Sunday, January 23, 2011

Can't think of a title that is both innocuous and descriptive...

Upon receipt of the Paracast newsletter last night, I composed a blog entry, which I did not post--and I'm glad that I didn't, since others have responded more effectively to him than I could have. Plus, I have downloaded the "tabloid" mentioned by Gene Steinberg but haven't read it yet, and I haven't read the UFO Magazine article yet. So not only am I a slacker par excellence, but I am a non-informed slacker. (I actually spent one of my few free afternoons today looking for my Kroger gift card that I got for Christmas and have apparently lost.) But I will indeed read those articles, since they seem to have incited an unusually pointed rejoinder by the generally general Gene Steinberg.  In the mean time, if I can weigh in a couple of points that I think I am informed enough to address, I would like to.

First of all... One of the very few memorable quotes about UFOlogy made on Coast To Coast was given by hearsay from a guest that I remember as being credible. I can't remember who he was (I don't think it was Richard Dolan), but he was recounting a conversation that he (or some he knew) had had with Bill and Hillary Clinton. He was visiting the Clintons socially at one of the vacation places that Presidents go to, when he abruptly asked the Clintons what they knew about UFOs.  There was a chilled silence, and then, later, Hillary reportedly told the individual, "I would appreciate it if you never mention UFOs around us again." And then, a day later, the individual was riding horses with Bill when they stopped, and Clinton remarked, off-hand, "You know, the subject of UFOs is like a tar baby. Once you hit it, you get sucked in and it's impossible to extract yourself." This is a rough paraphrase, but I have always remembered it because not only did it sound like something both Clintons would say, it was nonetheless "true," even if they indeed never said it. And if true, it's likely the closest we will ever get to anything resembling "disclosure." But I interpret the statement as warning UFO investigators that the UFO phenomenon is not benign, and if you delve too far into it, you will likely encounter negative consequences, personally and professionally. It is for this reason that I stopped reading Hopkins and Jacobs a while back; their work, while appearing scientific and analytical on the surface, was leading their audience down a very dark path, and I sensed that they been seduced by the deceptive nature of the phenomenon and had lost objectivity. I personally spent the better part of a decade convinced that our world was being gripped by an alien force that ultimately wanted our extermination. If you seriously believe this, it becomes hard to live any kind of life.  If in fact David Jacobs got pulled into the UFO morass too far, it's no surprise that he became a bit untethered from the real world and behaved the way he did on the Emma Woods tapes.

I would like to know if the Clinton account is real or not; but even if it's fabrication, the point was well-made--by whoever.
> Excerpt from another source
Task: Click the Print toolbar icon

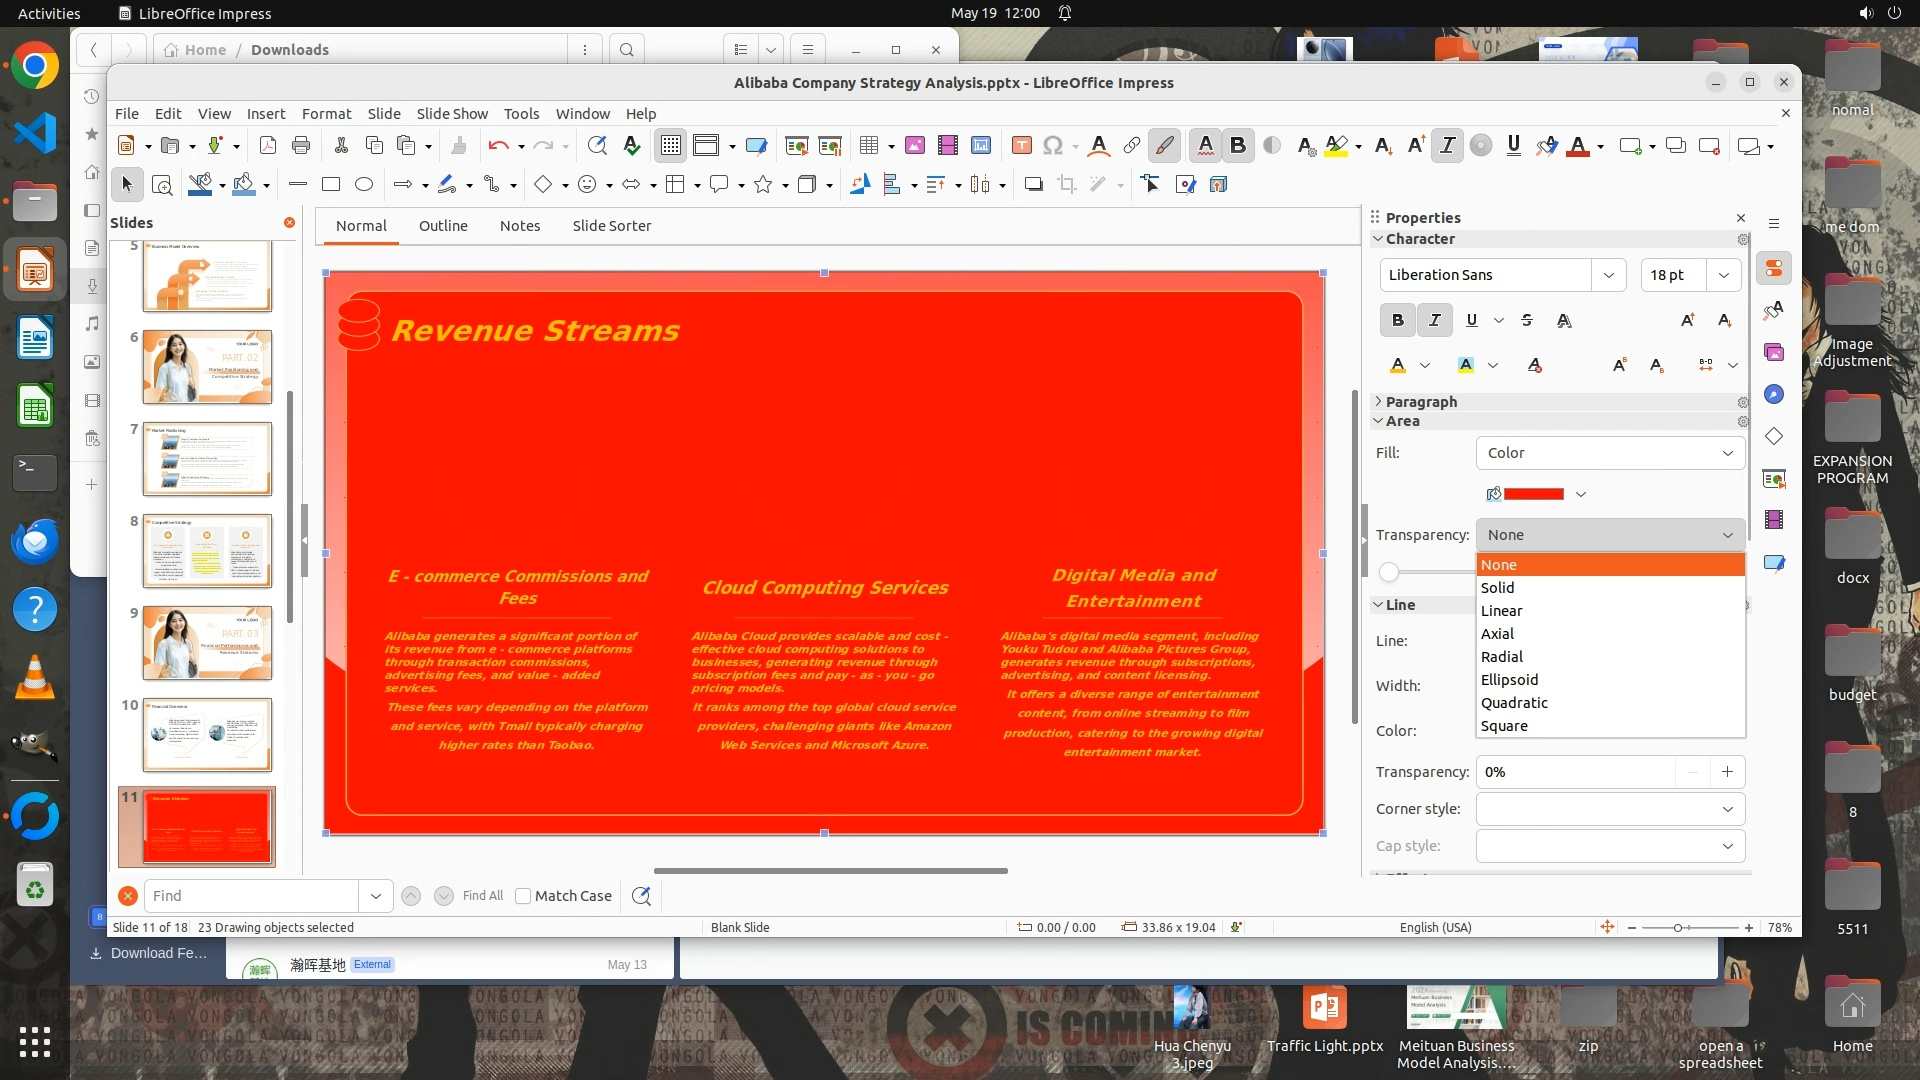Action: click(x=301, y=146)
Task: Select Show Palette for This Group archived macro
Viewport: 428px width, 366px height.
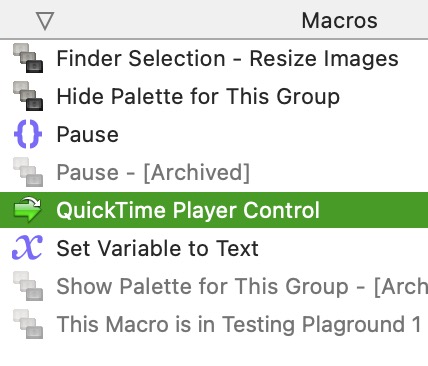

Second, and most importantly, as dark as the writings by Hopkins and Jacobs are, it doesn't matter if their research is solid and their conclusions are correct: it is what it is. But what if they aren't?  What if? Wouldn't we need to know? This is a point more important than defending Hopkins and Jacobs, or of discrediting Emma Woods. Either their research and conclusions are valid, or their methodology flawed and their conclusions faulty. What the Emma Woods story did, for me, is for the first time raise significant questions about "mainstream" UFO abduction research. Leave out, for now, questions of Ms. Woods' credibility or veracity. In fact, leave Emma Woods out entirely. You are still left with the core question: Can hypnosis as practiced by non-medical professionals, without safeguards, consistent protocols, or basic standards, be relied upon to establish the activities and motives of those (assuming that they are a "they") behind the Human Abduction Phenomenon?  For me, personally, there is sufficient doubt about this core premise that still guides the abduction mainstream that I no longer want to listen to their researchers.

A truism that I've heard several times recently is that science is one of the few endeavors where you get points for being wrong. If we want to approach the UFO question scientifically (and everyone says that we do), then if Hopkins and Jacobs are wrong, this is actually a good thing. At the very least, the standard abduction hypothesis is unproven; at most (and quite likely), it is wrong. Only until we are willing to rigorously examine the Human Abduction Syndrome phenomenon dispassionately, objectively, and scientifically, willingly discarding what is wrong, will we stand any chance of understanding it, and avoid being pulled onto the tar baby.

1 comment:

  1. Those are exactly the points that my article "Priests of High Strangeness: Co-Creation of the Alien Abduction Phenomenon" (Paratopia, 1/15/11) was designed to alert us to. For anyone seriously interested in this phenomenon, it's time to come together, examine the courageous work of Hopkins/Jacobs, determine what is knowledge worth building on and what must be discarded if we're to ever be able to say that we "know" anything. Without the community's willingness to do that, UFO research will continue to degenerate into pure circus and sensationalism in which a thing is considered "true" because a guru says it's true.